[OpenAFS-devel] how does fileserver read from disk?

Marcus Watts mdw@umich.edu
Sat, 17 Sep 2005 05:38:52 -0400


Various wrote:
> Hi Chas!
> 
> On 16 Sep 2005, at 14:42, chas williams - CONTRACTOR wrote:
> 
> > In message <6E0E8B0D-4DAF-445C-959C-3E9B212EF35D@e18.physik.tu- 
> > muenchen.de>,Roland Kuhn writes:
> >
> >> Why can't this be replaced by read(big segment)->buffer->sendmsg 
> >> (small
> >> segments). AFAIK readv() is implemented in terms of read() in the
> >> kernel for almost all filesystems, so it should really only have the
> >> effect of making the disk transfer more efficient. The msg headers
> >> interspersed with the data have to come from userspace in any case,
> >> right?
> >>
> >
> > no reason you couldnt do this i suppose.  you would need twice the
> > number of entries in the iovec though.  you would need a special  
> > version
> > of rx_AllocWritev() that only allocated packet headers and chops up a
> > buffer you pass in.
> >
> > curious, i rewrote rx_FetchData() to read into a single buffer and  
> > then
> > memcpy() into the already allocated rx packets.  this had no impact on
> > performance as far as i could tell (my typical test read was a 16k  
> > read
> > split across 12/13 rx packets).  the big problem with iovec is not  
> > iovec
> > really but rather than you only get 1k for each rx packet you process.
> > it quite a bit of work to handle an rx packet.  (although if your  
> > lower
> > level disk driver didnt support scatter/gather you might seem some
> > benefit from this).
> 
> I know already that 16k-reads are non-optimal ;-) What I meant was  
> doing chunksize (1MB in my case) reads.
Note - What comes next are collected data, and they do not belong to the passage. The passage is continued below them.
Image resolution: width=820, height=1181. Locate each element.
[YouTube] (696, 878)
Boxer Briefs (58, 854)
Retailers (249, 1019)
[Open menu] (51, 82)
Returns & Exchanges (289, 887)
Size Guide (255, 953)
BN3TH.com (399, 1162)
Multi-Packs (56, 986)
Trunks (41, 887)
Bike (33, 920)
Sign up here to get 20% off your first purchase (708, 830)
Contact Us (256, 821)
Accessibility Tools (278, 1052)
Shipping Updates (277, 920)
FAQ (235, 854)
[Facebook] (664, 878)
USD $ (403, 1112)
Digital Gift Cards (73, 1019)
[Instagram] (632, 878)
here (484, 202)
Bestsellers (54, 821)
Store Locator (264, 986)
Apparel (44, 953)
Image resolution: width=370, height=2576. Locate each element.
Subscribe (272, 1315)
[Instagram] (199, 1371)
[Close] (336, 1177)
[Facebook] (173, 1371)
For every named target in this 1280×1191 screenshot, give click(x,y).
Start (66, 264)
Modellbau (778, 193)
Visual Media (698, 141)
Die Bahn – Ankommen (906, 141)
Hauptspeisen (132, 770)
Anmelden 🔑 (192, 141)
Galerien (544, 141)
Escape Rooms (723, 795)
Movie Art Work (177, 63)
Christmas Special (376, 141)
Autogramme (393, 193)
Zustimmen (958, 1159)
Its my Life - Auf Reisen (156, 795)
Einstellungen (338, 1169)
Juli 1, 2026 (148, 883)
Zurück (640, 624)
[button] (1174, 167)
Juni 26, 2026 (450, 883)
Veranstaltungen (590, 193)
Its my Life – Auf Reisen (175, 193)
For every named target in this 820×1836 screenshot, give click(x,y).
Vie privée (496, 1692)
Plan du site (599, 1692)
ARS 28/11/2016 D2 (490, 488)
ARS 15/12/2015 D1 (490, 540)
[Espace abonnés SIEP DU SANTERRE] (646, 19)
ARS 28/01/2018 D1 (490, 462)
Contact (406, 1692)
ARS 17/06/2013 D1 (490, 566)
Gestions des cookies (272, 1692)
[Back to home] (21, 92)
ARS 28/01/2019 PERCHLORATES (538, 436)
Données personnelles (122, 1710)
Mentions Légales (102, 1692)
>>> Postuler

But what I gather from this  
> discussion is that this would really be some work as this read-ahead  
> would have to be managed across several rx jumbograms, wouldn't it?
> 
> Ciao,
>                      Roland

I'm not surprised you're not seeing a difference changing things.

There are several potential bottlenecks in this process:

/1/ reading off of disk
/2/ cpu handling - kernel & user mode
/3/ network output

All the work you're doing with iovecs and such is mainly manipulating
the cpu handling.  If you were doing very small disk reads (say, < 4096 bytes),
there's a win here.  The difference between 16k and 1m is much less extreme.

Regardless of whether you do small reads or big, the net result of all
this is that the system somehow has to schedule disk reads on a regular
basis, and can't do anything with the data until it has it.
Once you are doing block aligned reads, there's little further win
to doing larger reads.  The system probably already has read-ahead
logic engaged - it will read the next block into the buffer cache while
your logic is crunching on the previous one.  That's already giving you
all the advantages "async I/O" would have given you.

It's difficult to do much to improve the network overhead,
without making incompatible changes to things.  This is your
most likely bottlneck though.  If you try this with repeated reads
from the same file (so it doesn't have to go out to disk), this
will be the dominant factor.

If you have a real load, with lots of people accessing parts of your
filesystem, the next most serious bottleneck after network is
your disk.  If you have more than one person accessing your
fileserver, seek time is probably a dominant factor.
The disk driver is probably better at minimum response time
rather than maximum throughput.  So if somebody else requests
1k while you are in the midst of your 1mb transfer, chances
there will be a head seek to satify their request at the
expense of yours.  Also, there may not be much you can do from
the application layer to alter this behavior.

You'll probably have the best luck improving things if you can
come up with some good way to instrument the existing code to
figure out where the bottlenecks are in it, and by trying various
experiments to find out what maximal theoretical performance you
should expect from each piece and under what circumstances.

				-Marcus Watts
				UM ITCS Umich Systems Group